Volar en parapente, un sueño cumplido para los chicos del Hogar Belgrano

Inclusión

Los jóvenes vivieron una de las muchas “experiencias significativas” que el profesor Carlos Fucho gestiona para conectarlos con nuevas emociones.

Captura de pantalla




Volar como un pájaro, trepar una montaña, desafiar la fuerza del agua, montar a caballo o andar en bici. Las propuestas pensadas por el profesor Carlos Javier Fucho para sus alumnos del Hogar Belgrano tienen como objetivo conectarlos con la vida y sus emociones, desde un lugar distinto al que conocieron antes de llegar a la institución. 

Se trata de un proyecto de "Actividades Saludables y Significativas" que el docente de Educación Física implementó hace dos años en el hogar. “La idea es poder brindarles oportunidades a las que difícilmente podrían acceder”, sostuvo en diálogo con eltucumano. El primer día de noviembre, por ejemplo, sus alumnos pudieron volar en parapente desde Loma Bola. Fue una experiencia única que les abrió horizontes nuevos y la felicidad del momento quedó registrada en este video:

  Reparar derechos vulnerados


El Hogar Belgrano depende del Ministerio de Desarrollo Social de la Provincia y contiene a chicos de entre 12 y 18 años. Fucho trabaja desde más de una década en la institución y desde su lugar como docente pudo conocer las historias de vida de cada uno de sus alumnos. “La mayoría llega aquí por situaciones de abandono o porque hay un proceso judicial de por medio que los separó de su núcleo familiar, ya sea por casos de vulnerabilidad económica, violencia, abuso o adicciones”, repasa. 
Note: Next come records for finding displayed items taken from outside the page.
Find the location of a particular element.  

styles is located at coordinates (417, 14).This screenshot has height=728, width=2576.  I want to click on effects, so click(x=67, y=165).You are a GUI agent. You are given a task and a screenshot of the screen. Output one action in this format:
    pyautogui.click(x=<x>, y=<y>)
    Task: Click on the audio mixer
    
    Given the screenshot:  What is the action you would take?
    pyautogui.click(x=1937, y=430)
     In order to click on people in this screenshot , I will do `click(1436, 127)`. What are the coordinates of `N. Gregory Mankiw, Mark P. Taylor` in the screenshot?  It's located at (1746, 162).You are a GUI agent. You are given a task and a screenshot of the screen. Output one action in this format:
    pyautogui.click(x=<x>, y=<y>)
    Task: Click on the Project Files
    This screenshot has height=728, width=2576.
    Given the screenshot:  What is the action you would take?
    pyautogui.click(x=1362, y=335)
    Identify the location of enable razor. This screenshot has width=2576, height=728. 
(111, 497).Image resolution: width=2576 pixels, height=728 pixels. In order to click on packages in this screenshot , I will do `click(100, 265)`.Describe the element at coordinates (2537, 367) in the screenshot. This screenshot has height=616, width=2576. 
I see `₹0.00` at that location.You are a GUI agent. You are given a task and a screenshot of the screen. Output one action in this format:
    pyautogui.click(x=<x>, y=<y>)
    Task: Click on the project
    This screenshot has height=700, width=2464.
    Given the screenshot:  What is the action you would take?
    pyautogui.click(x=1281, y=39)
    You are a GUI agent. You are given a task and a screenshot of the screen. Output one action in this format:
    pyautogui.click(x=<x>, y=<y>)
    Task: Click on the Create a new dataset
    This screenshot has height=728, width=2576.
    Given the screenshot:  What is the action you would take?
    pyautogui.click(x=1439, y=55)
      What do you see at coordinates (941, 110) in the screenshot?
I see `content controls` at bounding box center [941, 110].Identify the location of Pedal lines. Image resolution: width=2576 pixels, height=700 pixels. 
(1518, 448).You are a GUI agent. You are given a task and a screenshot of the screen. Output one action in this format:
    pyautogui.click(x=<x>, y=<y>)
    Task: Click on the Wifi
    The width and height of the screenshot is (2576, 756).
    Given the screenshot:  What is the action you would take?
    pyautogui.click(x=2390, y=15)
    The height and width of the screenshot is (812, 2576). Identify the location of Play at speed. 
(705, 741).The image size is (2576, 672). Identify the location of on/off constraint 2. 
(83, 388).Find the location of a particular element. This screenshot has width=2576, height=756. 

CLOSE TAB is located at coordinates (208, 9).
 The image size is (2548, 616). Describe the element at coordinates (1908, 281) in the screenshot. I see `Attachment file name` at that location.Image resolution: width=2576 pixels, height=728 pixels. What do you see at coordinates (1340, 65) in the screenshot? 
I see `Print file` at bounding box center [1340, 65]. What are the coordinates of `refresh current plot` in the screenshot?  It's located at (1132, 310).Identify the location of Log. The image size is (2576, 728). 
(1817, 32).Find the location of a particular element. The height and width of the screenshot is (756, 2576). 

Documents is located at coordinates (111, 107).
Por eso, el objetivo del profesor es poder conectarlos con nuevas experiencias que los haga sentirse vivos y con ganas de fijarse nuevos objetivos. “Lo que más me gusta es el interés que despierta en los chicos conocer nuevas disciplinas. A veces pienso que si hacen kayak, a alguno le puede surgir la inquietud de convertirse en remero”, admite con la esperanza de darles un futuro mejor y cumplir con el objetivo último del Hogar: reparar los derechos vulnerados de la infancia.

Afortunadamente, el proyecto de Fucho cada vez suma más adeptos entre quienes tienen emprendimientos relacionados al Turismo de Aventura. “Todo es a pulmón; la gente que se interesa, se suma a la propuesta y los chicos acceden a las actividades de manera gratuita”, detalló el profesor, quien aspira a que cada vez más instituciones puedan ofrecer estas actividades. “Contamos con el apoyo de la Secretaría de Estado y de la directora del hogar, Gabriela Colina, pero nos gustaría poder trabajar de manera articulada también con Turismo, Educación y/o Deportes para alcanzar a otros chicos con problemáticas sociales”, sostuvo. 

Hasta el momento, los jóvenes del Hogar Belgrano realizaron parapente, kayak, tirolesa, escalada, rappel, trekking, rugby, cabalgatas, campamentos, equinoterapia, paintball, carreras de karting, paseos náuticos y en aerosilla. De entre todas esas experiencias, Fucho recuerda con especial emoción la ocasión en la que uno de los niños con discapacidad pudo subir a un kayak y disfrutar de la tarde junto a sus compañeros. 

“Los chicos vuelven maravillados; es todo goce, placer y disfrute para ellos”, dice el docente, quien fue reconocido por fundación La Nación y la Provincia le ofreció ser el encargado de la recreación para todas las instituciones. “He vivido muchas experiencias y puedo decir que amo lo que hago: estas actividades les brinda a los chicos otras expectativas de vida”.